- _TEXTE PRÉSENTÉ_:
49% n'ont jamais entendu parler des aides auxquels ils ont droit

Sur le terrain, les gens nous ont dit leurs problèmes. 49% n'avaient jamais entendu parler de ces aides. On entend "vous m'apprenez que ça existe, que je suis éligible", "je n'ai jamais pensé à solliciter cette aide, alors que j'en ai bien besoin".

23% nous disent "oui, j'ai vaguement entendu parler de ces aides, mais on n'est pas des assistés dans la famille, on se débrouille par nous-mêmes". Ils refusent consciemment de toucher ces aides, c'est-à-dire qu'on est loin de la "France des assistés".

Cela peut aussi devenir dangereux pour les personnes âgées qui veulent rester autonomes jusqu'au bout, qui vont faire une mauvaise chute, et finir à l'hôpital en urgence, en Ehpad, ce qui coûte beaucoup plus cher que de maintenir une personne à domicile avec un plan d'aide.

16% renoncent ou se sont fait "rembarrer"

16% nous disent qu'ils ont essayé de faire un dossier mais se sont fait "rembarrer par l'administration, la CAF", ou alors "l'assistante sociale n'était pas sympa, j'ai laissé tomber"... Des gens qui sont éligibles mais qui renoncent à solliciter des aides à cause de la complexité administrative.

Vous êtes une personne âgée de plus de 60 ans, une famille dans le besoin, et la complexité administrative est telle, avec des pièces justificatives, des allers-retours sans fin, qu'au bout d'un moment vous allez renoncer.

- _DONNÉES SOURCES_:
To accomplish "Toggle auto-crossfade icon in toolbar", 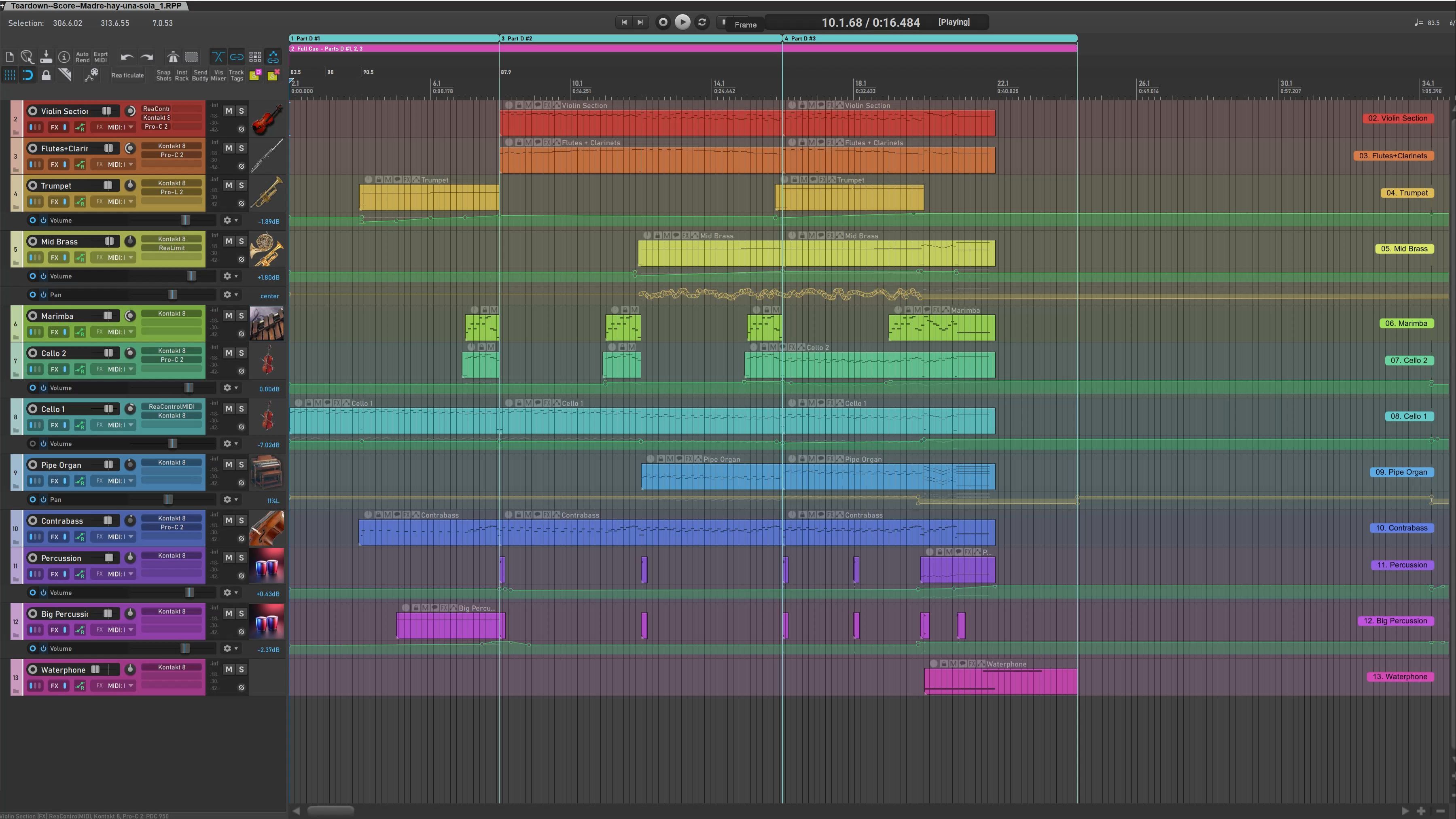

- _ÉNONCÉ DU PROBLÈME_: Poursuivez le texte sur les aides sociales que leurs bénéficiaires potentiels ne sollicitent pas, en reprenant après sa dernière phrase.

- _RÉPONSE ATTENDUE_:
Et enfin, 16% dit "je suis au courant et quand j'ai vu le prix qu'il me restait à payer, j'ai renoncé". Par exemple, si vous êtes éligible à un plan d'aide à domicile, vous êtes subventionné, mais dans certains départements vous allez devoir en payer une partie. Ce n'est pas une grosse charge, de 4 à 12 euros de l'heure, mais en voyant le devis, certains renoncent. Le prix subventionné varie avec les départements. En Haute-Savoie, vous êtes complètement pris en charge.

Moins les gens demandent des aides, plus elles se raréfient

Or, le système de subventions aux services sociaux et aux associations se raréfie justement parce qu'il n'est pas sollicité. Et comme ces aides ne sont pas demandées, les dotations d'Etat ne sont pas renouvelées. Si on enlève des dotations à ces structures qui détectent la fragilité des personnes, c'est toute une partie de la population va se fragiliser davantage.

Et il y aura un effet boomerang: ce ne sera pas une seule personne âgée qui va faire une mauvaise chute, ce sera dix. Et le coût d'un lit d'hôpital coûte entre 800 et 6000 euros en fonction des pathologies

"Il y a de la rétention d'informations"

Il y a de la rétention d'informations. Quant à dire que ce système est volontairement opaque pour éviter de verser les aides, il faudrait une Elise Lucet pour le prouver. Mais c'est une hypothèse très forte.

Certains travailleurs sociaux vous diront qu'il y a probablement une rétention d'information organisée. Elles sont peut-être décidées dans les instances supérieures, mais personne n'en a la preuve, aucun document ne le dit.

Mais comme chaque famille doit déclarer sa grossesse à la CAF ou la CPAM pour toucher une aide à la parentalité à laquelle elle a droit, pourquoi est-ce qu'à ce moment-là on n'a pas aussi une information obligatoire? C'est quelque chose qui ne coûte rien, mais qui n'existe pas.

"La personne est traitée comme un dossier"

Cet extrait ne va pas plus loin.